── STORED DATA

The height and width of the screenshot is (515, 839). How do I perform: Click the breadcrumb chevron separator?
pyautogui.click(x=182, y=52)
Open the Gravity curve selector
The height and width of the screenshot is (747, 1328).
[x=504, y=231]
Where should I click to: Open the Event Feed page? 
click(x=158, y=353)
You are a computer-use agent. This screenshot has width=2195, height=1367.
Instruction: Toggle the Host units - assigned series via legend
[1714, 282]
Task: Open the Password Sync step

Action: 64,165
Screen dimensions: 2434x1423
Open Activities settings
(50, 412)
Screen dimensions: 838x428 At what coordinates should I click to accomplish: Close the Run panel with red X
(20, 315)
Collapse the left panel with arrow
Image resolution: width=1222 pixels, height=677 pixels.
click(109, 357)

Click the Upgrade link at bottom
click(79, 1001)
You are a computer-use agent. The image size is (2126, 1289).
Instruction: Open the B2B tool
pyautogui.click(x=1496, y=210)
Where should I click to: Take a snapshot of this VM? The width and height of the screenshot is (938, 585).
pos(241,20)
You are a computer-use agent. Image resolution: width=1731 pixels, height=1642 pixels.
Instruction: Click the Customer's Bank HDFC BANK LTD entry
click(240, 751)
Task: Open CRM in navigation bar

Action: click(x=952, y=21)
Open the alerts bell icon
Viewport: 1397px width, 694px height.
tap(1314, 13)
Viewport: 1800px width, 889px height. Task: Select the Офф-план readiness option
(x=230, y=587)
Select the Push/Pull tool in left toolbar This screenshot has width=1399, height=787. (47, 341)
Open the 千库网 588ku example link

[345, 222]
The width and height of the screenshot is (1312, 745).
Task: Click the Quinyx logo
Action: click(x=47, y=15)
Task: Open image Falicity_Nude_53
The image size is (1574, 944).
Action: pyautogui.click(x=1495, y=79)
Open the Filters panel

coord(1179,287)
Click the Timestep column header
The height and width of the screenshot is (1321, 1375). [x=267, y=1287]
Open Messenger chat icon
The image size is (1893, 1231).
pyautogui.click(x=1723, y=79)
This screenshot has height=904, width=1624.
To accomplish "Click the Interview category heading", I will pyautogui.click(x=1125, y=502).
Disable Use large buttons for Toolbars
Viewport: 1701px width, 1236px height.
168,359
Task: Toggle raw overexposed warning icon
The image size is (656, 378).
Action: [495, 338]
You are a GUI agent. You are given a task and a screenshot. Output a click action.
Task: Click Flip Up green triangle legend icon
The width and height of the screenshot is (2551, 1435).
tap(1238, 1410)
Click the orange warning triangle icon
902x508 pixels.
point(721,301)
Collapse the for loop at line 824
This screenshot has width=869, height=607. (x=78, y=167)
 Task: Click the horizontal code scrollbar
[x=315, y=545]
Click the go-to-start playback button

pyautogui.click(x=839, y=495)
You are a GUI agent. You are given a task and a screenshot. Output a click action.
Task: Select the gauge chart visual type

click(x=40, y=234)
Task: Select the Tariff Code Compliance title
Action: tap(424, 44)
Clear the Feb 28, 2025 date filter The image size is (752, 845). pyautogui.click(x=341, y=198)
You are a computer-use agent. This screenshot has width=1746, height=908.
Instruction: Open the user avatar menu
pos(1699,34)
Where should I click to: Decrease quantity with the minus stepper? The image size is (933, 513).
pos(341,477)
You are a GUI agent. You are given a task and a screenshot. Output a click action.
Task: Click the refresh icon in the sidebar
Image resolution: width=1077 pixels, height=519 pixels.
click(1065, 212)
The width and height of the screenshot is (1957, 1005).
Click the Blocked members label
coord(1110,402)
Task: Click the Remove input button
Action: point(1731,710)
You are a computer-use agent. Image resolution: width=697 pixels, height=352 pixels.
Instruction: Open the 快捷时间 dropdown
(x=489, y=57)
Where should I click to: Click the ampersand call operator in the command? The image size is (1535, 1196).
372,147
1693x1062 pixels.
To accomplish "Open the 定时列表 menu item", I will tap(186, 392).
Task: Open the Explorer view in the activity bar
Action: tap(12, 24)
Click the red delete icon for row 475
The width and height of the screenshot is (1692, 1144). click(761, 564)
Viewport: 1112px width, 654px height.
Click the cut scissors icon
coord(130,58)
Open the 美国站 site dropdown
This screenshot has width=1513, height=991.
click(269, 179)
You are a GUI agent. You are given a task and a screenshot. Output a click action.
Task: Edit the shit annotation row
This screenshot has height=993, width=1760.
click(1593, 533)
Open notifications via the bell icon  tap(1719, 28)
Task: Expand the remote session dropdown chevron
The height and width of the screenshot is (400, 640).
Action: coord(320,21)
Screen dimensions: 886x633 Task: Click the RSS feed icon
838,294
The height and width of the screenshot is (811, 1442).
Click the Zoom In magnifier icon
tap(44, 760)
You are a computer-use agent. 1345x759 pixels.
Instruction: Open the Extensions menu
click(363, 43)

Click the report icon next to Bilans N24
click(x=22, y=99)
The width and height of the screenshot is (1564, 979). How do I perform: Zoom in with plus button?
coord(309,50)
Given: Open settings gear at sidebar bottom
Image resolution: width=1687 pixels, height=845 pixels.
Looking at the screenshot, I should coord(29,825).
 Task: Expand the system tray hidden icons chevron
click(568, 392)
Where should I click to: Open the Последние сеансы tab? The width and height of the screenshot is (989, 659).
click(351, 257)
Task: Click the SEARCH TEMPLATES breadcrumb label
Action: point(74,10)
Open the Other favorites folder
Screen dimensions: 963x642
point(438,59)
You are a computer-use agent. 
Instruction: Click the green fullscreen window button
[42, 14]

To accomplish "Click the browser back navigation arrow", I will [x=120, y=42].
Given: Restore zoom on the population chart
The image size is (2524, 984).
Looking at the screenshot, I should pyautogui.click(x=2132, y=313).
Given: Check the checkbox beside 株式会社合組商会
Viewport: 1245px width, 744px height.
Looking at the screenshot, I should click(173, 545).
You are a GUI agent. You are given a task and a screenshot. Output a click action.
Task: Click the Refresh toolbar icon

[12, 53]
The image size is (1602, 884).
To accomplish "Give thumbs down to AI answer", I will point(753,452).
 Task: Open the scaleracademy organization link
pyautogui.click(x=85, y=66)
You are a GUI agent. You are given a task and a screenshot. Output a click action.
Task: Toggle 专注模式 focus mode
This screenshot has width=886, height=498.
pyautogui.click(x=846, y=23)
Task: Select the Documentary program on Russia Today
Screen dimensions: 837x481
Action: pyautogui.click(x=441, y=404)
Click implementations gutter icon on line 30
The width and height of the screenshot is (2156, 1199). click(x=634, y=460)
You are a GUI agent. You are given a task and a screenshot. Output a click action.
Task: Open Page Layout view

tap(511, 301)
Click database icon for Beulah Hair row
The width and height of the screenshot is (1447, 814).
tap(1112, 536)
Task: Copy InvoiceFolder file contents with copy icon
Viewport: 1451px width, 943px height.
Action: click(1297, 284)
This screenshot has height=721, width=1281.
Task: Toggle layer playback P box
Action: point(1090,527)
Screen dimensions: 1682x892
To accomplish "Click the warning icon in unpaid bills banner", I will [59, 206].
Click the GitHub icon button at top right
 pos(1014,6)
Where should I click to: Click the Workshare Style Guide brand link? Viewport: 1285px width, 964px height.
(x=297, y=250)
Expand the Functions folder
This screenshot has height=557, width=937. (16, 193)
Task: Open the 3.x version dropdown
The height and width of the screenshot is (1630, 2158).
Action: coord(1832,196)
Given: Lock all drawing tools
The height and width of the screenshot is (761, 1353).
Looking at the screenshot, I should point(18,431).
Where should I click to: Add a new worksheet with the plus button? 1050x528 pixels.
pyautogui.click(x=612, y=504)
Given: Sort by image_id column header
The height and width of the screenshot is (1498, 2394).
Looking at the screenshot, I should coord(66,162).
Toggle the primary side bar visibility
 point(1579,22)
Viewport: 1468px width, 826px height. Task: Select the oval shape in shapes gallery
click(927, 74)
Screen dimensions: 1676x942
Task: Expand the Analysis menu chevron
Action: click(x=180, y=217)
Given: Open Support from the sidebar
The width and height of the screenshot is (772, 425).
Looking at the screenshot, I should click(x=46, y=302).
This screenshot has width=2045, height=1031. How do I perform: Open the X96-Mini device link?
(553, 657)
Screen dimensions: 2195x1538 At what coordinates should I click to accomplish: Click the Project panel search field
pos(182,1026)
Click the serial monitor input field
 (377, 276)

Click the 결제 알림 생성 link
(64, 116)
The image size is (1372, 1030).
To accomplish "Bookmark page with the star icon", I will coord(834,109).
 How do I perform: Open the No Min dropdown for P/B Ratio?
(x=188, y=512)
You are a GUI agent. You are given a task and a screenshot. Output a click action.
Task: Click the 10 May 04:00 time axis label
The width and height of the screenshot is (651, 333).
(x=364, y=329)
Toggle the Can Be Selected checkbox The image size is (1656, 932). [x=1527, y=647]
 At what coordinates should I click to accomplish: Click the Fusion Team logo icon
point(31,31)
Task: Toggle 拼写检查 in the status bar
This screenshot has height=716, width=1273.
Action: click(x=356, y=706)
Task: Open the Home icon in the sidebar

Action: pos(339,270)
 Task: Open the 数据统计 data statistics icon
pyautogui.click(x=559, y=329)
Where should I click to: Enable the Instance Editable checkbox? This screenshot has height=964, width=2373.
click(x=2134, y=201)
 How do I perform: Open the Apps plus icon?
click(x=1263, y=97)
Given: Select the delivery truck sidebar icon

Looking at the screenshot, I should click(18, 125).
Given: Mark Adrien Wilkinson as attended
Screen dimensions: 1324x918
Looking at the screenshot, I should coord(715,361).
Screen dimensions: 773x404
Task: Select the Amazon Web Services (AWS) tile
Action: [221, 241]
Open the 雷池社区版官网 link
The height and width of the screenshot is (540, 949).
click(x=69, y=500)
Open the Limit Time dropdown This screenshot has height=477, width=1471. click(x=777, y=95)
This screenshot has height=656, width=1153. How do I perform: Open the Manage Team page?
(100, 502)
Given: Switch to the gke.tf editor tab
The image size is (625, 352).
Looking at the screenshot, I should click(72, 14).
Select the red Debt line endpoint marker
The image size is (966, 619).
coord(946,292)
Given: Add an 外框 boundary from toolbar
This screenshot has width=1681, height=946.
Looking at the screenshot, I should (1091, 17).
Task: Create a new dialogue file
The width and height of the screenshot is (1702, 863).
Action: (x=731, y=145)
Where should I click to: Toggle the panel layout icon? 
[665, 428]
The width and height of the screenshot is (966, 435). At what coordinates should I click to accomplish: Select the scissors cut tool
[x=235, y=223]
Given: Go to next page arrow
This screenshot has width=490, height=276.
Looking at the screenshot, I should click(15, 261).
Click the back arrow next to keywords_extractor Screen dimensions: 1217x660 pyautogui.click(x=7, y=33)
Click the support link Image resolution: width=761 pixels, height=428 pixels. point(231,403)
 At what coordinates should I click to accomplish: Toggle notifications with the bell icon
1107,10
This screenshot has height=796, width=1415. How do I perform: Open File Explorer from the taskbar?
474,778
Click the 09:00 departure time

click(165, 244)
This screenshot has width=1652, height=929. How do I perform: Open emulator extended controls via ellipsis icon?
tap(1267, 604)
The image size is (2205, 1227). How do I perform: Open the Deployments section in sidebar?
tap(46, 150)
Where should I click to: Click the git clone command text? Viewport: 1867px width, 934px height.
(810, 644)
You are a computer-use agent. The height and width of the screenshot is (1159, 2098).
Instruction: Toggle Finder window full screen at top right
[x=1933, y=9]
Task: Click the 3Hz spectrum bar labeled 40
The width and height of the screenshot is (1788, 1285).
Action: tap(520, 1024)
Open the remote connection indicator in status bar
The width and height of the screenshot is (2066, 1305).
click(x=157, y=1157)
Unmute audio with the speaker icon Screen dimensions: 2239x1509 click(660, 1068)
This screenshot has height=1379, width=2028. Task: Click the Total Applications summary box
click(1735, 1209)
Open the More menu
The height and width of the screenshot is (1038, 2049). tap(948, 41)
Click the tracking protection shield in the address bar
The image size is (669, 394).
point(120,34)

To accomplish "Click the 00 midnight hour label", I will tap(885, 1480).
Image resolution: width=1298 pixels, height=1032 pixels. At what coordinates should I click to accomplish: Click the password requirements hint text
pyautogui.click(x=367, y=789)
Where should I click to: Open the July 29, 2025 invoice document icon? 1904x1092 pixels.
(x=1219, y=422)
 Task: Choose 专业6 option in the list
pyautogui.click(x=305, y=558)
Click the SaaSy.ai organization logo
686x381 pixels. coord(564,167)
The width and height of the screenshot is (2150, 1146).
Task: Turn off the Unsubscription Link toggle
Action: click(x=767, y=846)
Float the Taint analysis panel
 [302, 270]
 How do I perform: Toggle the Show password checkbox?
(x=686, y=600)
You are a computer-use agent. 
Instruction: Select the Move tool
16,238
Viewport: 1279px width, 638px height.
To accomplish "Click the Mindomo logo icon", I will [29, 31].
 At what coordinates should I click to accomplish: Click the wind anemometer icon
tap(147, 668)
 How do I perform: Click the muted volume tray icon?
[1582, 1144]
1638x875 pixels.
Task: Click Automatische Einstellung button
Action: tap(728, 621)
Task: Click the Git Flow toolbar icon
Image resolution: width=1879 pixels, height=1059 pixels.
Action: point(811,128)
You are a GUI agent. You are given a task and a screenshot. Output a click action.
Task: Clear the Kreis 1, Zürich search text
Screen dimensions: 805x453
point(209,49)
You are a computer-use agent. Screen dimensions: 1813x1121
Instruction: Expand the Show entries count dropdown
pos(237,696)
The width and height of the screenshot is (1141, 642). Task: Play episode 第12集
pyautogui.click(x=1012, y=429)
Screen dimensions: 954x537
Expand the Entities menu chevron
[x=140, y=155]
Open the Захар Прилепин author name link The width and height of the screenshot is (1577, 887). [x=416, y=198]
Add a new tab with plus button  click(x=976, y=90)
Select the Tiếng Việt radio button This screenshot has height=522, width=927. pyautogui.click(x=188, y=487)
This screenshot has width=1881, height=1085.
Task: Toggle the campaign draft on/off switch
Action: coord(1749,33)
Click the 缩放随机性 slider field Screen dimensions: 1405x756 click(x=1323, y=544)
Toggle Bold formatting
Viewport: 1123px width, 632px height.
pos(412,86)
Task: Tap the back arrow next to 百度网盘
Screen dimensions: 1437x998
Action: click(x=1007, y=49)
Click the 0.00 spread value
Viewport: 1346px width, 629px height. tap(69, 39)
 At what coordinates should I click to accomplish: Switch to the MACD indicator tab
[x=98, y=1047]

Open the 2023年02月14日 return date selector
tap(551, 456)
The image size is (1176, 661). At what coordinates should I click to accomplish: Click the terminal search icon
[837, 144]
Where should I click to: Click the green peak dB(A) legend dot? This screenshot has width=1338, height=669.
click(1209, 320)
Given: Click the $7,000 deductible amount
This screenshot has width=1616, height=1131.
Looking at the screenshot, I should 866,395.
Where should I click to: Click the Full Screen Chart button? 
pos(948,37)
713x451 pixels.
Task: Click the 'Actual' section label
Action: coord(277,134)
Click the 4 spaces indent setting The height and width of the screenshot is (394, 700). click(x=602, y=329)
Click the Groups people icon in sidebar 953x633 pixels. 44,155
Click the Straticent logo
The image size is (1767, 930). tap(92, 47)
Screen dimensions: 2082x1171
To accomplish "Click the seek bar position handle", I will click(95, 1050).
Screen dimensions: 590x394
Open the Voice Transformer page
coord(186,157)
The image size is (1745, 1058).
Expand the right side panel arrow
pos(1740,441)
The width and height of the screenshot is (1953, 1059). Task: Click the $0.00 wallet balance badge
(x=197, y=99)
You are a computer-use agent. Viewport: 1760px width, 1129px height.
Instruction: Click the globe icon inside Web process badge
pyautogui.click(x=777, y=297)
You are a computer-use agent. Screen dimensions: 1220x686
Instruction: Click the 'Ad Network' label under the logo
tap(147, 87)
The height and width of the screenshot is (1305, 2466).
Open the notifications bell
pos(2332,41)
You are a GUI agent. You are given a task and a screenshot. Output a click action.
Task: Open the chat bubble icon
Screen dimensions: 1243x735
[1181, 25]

────

TASK REQUIREMENTS. Set down, from the entries above, exactly the lines from the one with "Instruction: Open the user avatar menu" up to and including the one with "The width and height of the screenshot is (1957, 1005).", and no other lines.

REPLY.
Instruction: Open the user avatar menu
pos(1699,34)
Where should I click to: Decrease quantity with the minus stepper? The image size is (933, 513).
pos(341,477)
You are a GUI agent. You are given a task and a screenshot. Output a click action.
Task: Click the refresh icon in the sidebar
Image resolution: width=1077 pixels, height=519 pixels.
click(1065, 212)
The width and height of the screenshot is (1957, 1005).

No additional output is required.